I've watched Ash spring up and build steam over these past several years with a bit of dread. From my perspective, it's kind of counter to the philosophy I liked in Elixir. I don't want to "derive" things based on a definition, for the most part. Elixir tends to avoid codegen and macros as much as possible, and José has recommended that if there _are_ macros, they should be a very light layer over calling functions, which should be the primary interface.
All this is said without having tried Ash, so I could be way off base. But I've been mostly ignoring it and wondering if I'll have to actually use it someday, and then be back in Rails-y magic land. I also use Scala at work, and saw how a philosophical split in the community just kind of trashed the language (from my perspective). It used to be a cool, better Java, but then those dang Haskell type astronauts found it and made everything impossible to understand.

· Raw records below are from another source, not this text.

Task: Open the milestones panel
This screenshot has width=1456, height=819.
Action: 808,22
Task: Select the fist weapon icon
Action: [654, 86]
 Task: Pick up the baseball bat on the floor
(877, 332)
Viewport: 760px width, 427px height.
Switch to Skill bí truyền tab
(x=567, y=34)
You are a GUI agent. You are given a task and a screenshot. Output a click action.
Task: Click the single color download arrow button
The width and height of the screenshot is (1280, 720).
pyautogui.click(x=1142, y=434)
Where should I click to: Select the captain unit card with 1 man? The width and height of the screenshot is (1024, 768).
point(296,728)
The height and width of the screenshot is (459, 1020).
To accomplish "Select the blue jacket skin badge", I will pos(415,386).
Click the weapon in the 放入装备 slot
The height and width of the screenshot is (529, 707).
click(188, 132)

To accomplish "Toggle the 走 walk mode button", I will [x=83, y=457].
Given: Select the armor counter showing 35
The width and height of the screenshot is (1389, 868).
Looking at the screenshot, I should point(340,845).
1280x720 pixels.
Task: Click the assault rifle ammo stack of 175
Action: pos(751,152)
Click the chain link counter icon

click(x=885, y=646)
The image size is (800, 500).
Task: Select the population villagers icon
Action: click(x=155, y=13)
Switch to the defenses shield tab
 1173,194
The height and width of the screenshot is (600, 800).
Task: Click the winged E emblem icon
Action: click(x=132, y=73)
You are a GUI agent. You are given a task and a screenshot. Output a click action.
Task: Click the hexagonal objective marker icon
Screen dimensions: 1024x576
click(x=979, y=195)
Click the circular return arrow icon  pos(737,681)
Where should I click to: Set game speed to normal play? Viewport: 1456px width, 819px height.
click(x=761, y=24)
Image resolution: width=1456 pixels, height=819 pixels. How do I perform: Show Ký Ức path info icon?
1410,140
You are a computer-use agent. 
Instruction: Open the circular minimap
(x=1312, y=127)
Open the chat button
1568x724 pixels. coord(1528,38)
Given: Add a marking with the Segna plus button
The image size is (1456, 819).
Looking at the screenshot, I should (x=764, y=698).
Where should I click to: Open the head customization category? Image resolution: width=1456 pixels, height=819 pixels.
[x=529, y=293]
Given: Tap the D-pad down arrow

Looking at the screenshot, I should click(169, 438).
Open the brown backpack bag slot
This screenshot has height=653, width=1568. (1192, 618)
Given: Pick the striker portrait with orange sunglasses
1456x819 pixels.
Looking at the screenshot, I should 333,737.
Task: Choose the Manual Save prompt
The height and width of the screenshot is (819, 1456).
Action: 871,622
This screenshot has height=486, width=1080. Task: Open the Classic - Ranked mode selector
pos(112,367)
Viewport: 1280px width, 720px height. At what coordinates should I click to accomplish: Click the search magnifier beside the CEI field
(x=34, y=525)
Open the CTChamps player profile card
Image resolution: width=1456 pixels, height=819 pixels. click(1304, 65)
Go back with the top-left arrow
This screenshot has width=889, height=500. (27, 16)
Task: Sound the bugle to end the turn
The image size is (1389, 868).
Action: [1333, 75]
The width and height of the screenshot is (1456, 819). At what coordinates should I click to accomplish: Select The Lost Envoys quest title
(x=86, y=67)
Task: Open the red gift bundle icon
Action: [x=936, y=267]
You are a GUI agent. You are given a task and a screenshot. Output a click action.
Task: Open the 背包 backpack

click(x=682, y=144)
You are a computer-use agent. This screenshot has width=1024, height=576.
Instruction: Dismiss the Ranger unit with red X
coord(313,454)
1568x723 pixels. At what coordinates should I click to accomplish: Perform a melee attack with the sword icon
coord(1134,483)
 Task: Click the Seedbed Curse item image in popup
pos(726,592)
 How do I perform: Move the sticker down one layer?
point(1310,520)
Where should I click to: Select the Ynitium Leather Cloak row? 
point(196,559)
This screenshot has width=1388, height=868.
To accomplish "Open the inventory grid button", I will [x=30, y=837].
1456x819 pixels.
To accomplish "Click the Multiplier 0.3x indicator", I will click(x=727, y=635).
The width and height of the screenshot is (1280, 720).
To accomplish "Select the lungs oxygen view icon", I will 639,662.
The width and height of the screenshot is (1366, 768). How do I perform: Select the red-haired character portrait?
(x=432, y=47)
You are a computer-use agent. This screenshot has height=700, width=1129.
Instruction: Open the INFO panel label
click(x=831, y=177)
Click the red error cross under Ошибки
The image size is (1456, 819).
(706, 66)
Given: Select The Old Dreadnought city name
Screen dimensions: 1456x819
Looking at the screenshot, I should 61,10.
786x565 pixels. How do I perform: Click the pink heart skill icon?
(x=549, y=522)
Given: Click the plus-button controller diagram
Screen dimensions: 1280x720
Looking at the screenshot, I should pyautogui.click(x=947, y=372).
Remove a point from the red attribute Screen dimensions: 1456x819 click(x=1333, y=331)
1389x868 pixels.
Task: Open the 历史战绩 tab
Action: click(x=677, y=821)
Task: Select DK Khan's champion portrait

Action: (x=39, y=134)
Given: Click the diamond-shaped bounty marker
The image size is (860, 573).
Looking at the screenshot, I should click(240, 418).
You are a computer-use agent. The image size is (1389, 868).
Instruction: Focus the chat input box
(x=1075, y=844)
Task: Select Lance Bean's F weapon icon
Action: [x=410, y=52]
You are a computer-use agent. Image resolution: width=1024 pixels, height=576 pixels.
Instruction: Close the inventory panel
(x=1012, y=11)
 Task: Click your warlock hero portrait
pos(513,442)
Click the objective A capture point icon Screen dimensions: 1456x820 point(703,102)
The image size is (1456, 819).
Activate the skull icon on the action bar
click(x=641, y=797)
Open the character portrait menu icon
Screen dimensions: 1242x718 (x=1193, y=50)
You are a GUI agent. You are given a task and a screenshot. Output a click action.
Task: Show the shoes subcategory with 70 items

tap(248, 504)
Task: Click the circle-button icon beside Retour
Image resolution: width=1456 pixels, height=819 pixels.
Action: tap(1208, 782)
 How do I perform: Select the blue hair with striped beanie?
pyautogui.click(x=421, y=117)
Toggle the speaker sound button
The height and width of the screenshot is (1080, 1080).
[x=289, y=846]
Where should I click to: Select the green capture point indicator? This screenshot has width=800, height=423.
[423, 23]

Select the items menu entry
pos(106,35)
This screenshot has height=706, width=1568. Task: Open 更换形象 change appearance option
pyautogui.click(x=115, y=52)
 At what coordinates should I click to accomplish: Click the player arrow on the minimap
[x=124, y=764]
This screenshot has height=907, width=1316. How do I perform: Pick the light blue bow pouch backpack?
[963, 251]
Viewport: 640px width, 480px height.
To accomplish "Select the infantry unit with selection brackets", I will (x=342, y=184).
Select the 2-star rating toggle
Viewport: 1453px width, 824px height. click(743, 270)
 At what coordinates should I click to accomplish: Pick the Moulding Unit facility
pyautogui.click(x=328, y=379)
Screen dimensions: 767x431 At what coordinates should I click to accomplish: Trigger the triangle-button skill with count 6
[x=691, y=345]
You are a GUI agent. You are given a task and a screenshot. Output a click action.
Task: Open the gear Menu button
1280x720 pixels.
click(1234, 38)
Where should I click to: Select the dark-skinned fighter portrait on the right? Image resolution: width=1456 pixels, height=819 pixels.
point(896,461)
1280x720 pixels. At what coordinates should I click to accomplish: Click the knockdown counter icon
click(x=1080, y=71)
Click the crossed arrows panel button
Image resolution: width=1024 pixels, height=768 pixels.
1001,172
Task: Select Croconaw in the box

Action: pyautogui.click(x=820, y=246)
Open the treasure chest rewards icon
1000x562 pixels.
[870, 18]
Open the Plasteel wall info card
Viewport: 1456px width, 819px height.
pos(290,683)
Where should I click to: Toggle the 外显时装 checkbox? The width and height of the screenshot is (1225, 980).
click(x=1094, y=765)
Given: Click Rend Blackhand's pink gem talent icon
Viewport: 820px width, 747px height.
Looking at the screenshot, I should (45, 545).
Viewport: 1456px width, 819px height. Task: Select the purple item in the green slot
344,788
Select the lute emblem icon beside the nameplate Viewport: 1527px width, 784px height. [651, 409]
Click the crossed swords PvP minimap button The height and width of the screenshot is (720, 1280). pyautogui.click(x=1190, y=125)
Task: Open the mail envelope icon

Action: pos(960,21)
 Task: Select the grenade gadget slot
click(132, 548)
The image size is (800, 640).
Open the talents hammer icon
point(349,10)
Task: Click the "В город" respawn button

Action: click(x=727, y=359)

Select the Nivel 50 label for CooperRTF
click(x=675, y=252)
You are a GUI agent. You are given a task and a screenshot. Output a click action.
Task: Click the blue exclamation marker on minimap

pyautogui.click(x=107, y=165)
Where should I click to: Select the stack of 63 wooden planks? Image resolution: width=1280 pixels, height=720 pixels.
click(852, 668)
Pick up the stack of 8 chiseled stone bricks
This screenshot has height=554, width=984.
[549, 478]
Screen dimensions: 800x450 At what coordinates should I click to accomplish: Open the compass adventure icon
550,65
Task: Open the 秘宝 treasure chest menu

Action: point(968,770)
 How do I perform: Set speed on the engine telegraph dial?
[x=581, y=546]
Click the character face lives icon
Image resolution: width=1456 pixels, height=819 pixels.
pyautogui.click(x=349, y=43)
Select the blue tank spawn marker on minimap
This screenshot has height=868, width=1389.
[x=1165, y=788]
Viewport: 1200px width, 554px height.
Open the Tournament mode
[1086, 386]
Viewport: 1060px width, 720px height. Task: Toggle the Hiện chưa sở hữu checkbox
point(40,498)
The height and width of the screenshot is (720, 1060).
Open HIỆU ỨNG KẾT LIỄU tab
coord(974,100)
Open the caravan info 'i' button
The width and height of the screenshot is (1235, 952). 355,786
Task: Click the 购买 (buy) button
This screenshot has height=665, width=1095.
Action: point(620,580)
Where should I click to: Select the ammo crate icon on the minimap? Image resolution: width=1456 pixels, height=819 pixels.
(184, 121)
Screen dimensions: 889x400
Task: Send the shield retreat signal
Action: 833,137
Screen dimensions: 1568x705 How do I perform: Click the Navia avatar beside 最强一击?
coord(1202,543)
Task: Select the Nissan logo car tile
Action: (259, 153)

Just taking the automatic Authentication, for example: Phoenix settled on a `mix` generator for it, to actually put the code and logic into the app itself. This is surely informed from José's years of experience maintaining Devise. If the best those two could come up with is a code generator, then I'm skeptical whatever Ash does here will be better. It feels like it's just heading right back to Devise land. And that was a successful place, and Rails and all its gems are still around, but that's kind of the "old world" philosophy and again doesn't square with us old Elixir developers who were Rails refugees.